1.Scalable User Sampling on audience data Guruganesh Kotta, Michael Natkovich, Nathan Speidel
2.How user sampling is currently performed at Yahoo ▪ Data analysts often need to track the behavior of a cohort of users ▪ Querying all of user data is often not feasible when tracking a cohort users over a long period of time for several reasons ▪ poor query performance ▪ high resource consumption ▪ Currently, analysts have 2 options ▪ Create their own sampled feed with a subset of data ▪ Creates an unnecessary amount of work and overhead for our analysts ▪ Run their queries on all audience data ▪ Have to deal with poor performance ▪ We wanted to provide a solution that won’t require the creation of additional data sets, while providing a reasonable performance improvement compared to a full table scan.

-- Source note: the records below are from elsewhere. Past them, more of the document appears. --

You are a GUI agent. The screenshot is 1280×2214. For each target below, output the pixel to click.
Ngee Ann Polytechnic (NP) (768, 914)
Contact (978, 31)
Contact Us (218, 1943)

3.Sampling approach ▪ We worked with audience datasets, which includes any user interaction data, and no advertising data ▪ In this dataset, a string uuid serves as a unique identifier for a user ▪ Created a sampling column based on a hash of the unique user id ▪ 4 different bucket sizes ▪ 0.1% sample (1000 buckets), 0.01% sample (10k buckets), 0.001% sample (100k buckets), and a 0.0001% sample (million buckets) ▪ Can also specify a range of buckets for other sample sizes. ▪ Selecting buckets 1-10 would give a 1% sample ▪ After adding the sampling column, we wanted to explore ways to optimize queries to increase performance ▪ We came up with 2 approaches: ▪ Using bloom filters ▪ Sorting the data in each file by the sampling column
4.Bloom filters ▪ Used to quickly filter out large amounts of users ▪ The bloom would figure out a bucket was not part of our query, and if so, it would be able to easily filter out any data associated with that bucket. ▪ For our use case, we would not run into false positives ▪ We theorized that this method will be most effective when using a small sample size
5.Sorting ▪ We tried sorting our data files by the sampling column. ▪ Query performance can be optimized if we can skip over files which do not contain data relevant to the query. ▪ The entry with the lowest bucket id is stored at the beginning of the file, and the entry with the largest bucket id is stored at the end of the file. ▪ By ordering each file in this way, the query can be optimized to easily skip over large parts of the file. ▪ Each file can store some index metadata which contains the minimum and maximum bucket id in that file.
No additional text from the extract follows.